As a child I was frequently told off for ‘staring’. I’d be nudged discreetly and sometimes firmly, mocked and told not to do it. I didn’t always recognise I was doing it, but sometimes I was lost in the staring – lost in the trying to figure someone out, trying to ‘see’ who a person was, trying to somehow store the details of who they were, their facial expressions and the stories they sometimes spoke through mannerisms, lines on faces, hairstyles, tattoos or scars. Or perhaps sometimes just the clothes they wore that I adored? Perhaps I wasn’t always discreet, but hey I was a child? I didn’t see the wrong in it. I figured if someone stared at me in the same way, perhaps they were admiring me or were intrigued by me, I would see that as a compliment?
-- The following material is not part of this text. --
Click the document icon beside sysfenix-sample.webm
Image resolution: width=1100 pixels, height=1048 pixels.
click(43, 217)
I’d say I have a very ‘visual’ memory, there are faces, scenes, colours and light etched on my mind. I couldn’t tell you some of my friends addresses, but I could tell you what colour their front door is and describe their street. I can tell you what I have seen but not always what I heard or the factual information you may need. I can describe the details. I can remember the details, sometimes always and forever.
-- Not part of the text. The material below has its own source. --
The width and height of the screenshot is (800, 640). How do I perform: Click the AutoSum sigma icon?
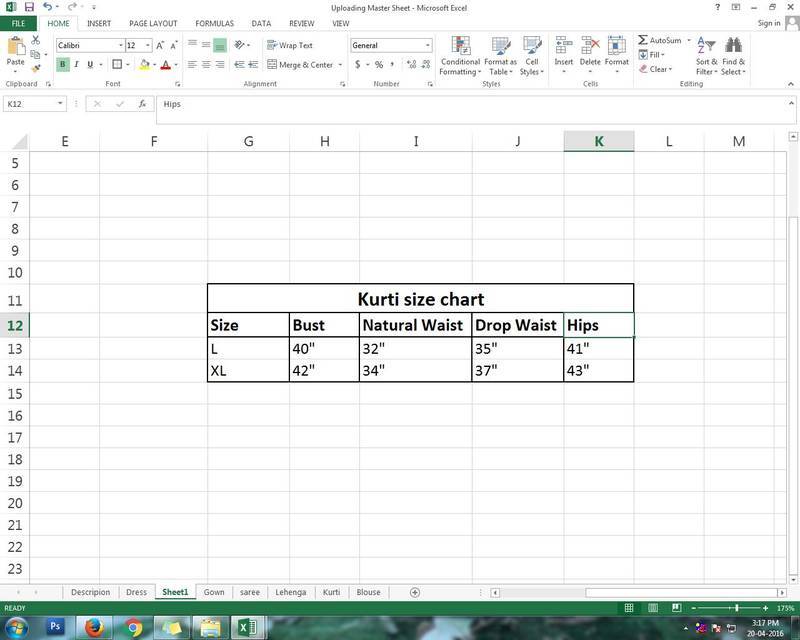643,41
A few years ago, I was part of a TV advert and there were several army personnel involved in the filming, I remember re-walking along a street for several takes, alongside one of the army guys – I have no idea now what his name was, but I can clearly see his face and visually see his height and every shade in his camouflage outfit. I don’t remember what I said that prompted it, but he turned to me and said, ‘you’re very observative, you should be in the army! Observation skills like that are rare’ Now at this time I had just qualified as a nurse and was waiting for my pin at the time. I had no intention of being a part of the army, never have and never will. But for the first time I saw my ‘staring’ and the way I saw things, the details I stored, the thoughts I had behind what I had visualised as something positive, something that would serve me, and something that could actually be beneficial to others.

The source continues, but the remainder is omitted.